The split-up had been a mutual decision really, if such things could ever be mutual. The moment someone voiced their doubts Quentin always convinced himself he had been feeling this way too, all along. He did this for self-protection. The moment someone said ‘It’s not working, is it?’ or ‘We’ve got to talk,’ things were changed forever. This happened in other spheres too. Somebody once said his wallpaper was vulgar and he had never been able to look at it in the same way again. In the end he had stripped it off and redecorated the entire flat.
Quentin switched on the microwave. He hadn’t told his Ma yet. He dreaded her disappointment; she had liked Talbot. ‘This one’ll last,’ she had said. But nothing lasted, not in his family. No wonder he found it difficult to sustain relationships; with his parents’ example, who could? His past resembled some ramshackle lodging house, people coming and going, strangers installing themselves at the breakfast table and then inexplicably disappearing. His therapist called it, ‘emotionally rented accommodation’. He said that Quentin’s failure to sustain relationships was his way of staying close to his father and mother. By repeating the pattern he stayed their child forever, bonded to them. And it was true. Each time he broke up with somebody he thought about his father and wondered how he had felt. It was like an accident making you aware of all the other people who must be in hospital.
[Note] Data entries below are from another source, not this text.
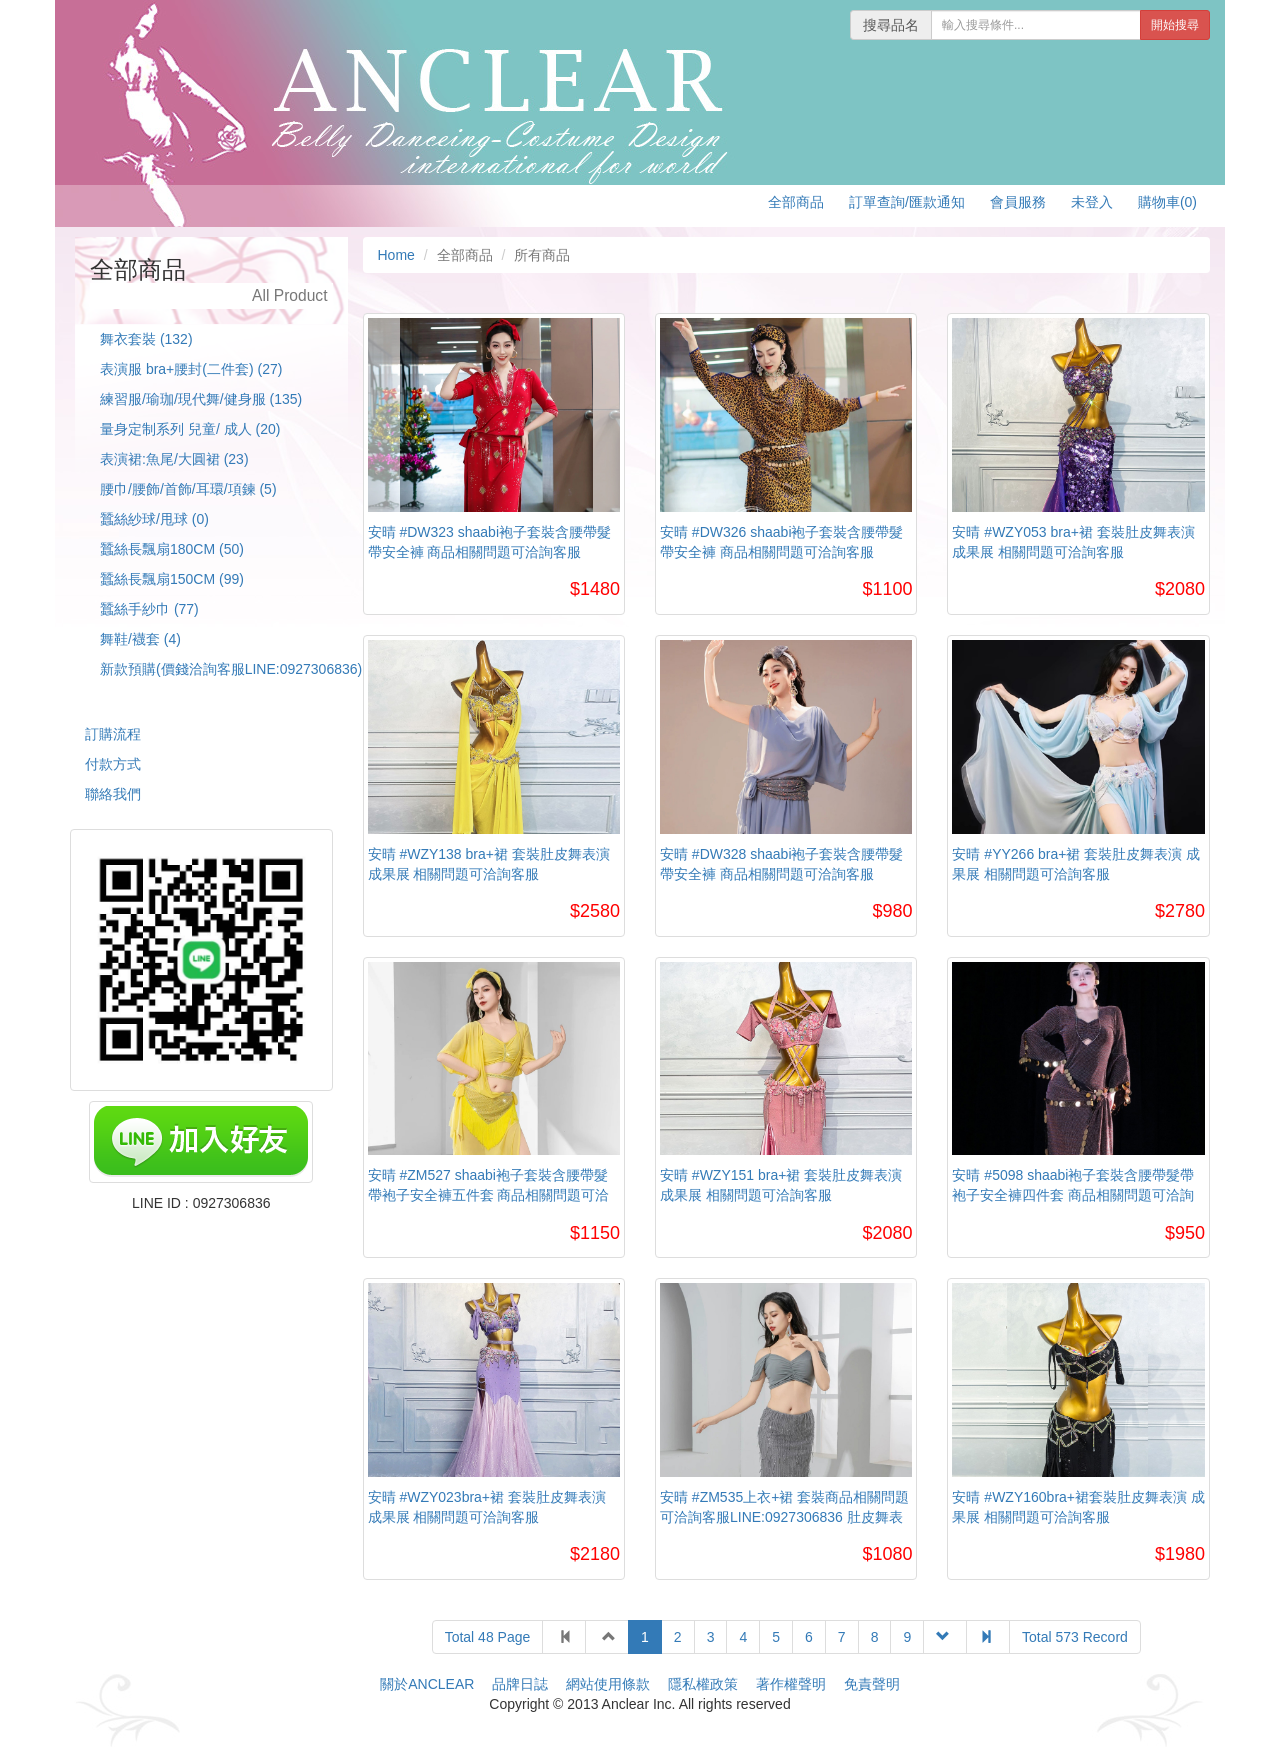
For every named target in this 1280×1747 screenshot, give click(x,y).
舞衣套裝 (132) (146, 339)
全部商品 (796, 202)
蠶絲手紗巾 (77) (149, 609)
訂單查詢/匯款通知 (907, 202)
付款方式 (113, 764)
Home (396, 255)
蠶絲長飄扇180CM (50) (172, 549)
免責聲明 (872, 1684)
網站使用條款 (608, 1684)
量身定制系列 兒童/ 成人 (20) (190, 429)
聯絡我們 (113, 794)
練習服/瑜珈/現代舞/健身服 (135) (201, 399)
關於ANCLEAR (427, 1684)
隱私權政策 (703, 1684)
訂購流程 (113, 734)
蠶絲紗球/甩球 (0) (154, 519)
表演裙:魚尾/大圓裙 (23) (174, 459)
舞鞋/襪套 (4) (140, 639)
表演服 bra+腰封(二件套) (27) (191, 369)
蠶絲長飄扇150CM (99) (172, 579)
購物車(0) (1167, 202)
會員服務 (1018, 202)
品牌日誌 (520, 1684)
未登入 (1092, 202)
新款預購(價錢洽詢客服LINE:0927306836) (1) (241, 669)
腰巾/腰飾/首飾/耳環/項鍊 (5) (188, 489)
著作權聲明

Quentin laid the table for one – he always did this properly – and uncorked a bottle of Chardonnay of which he would only drink half. Popsi, his mum, said, look on the bright side. She said, every person you meet, you learn a little something. He tried to remember what he had learnt from the men with whom he had lived. Derek? Derek had taught him how to make marmalade. He had also taught him more than he really wanted to know about old blues singers, Blind Somebody This and Blind Somebody That, to tell the truth they all sounded exactly the same to him. Talbot? Talbot had taught him the rules of American football and how to play Take my hand, I’m a Stranger in Paradise on the piano with one finger. Quentin was sure there must have been more than this, but the thought of Talbot was still too raw.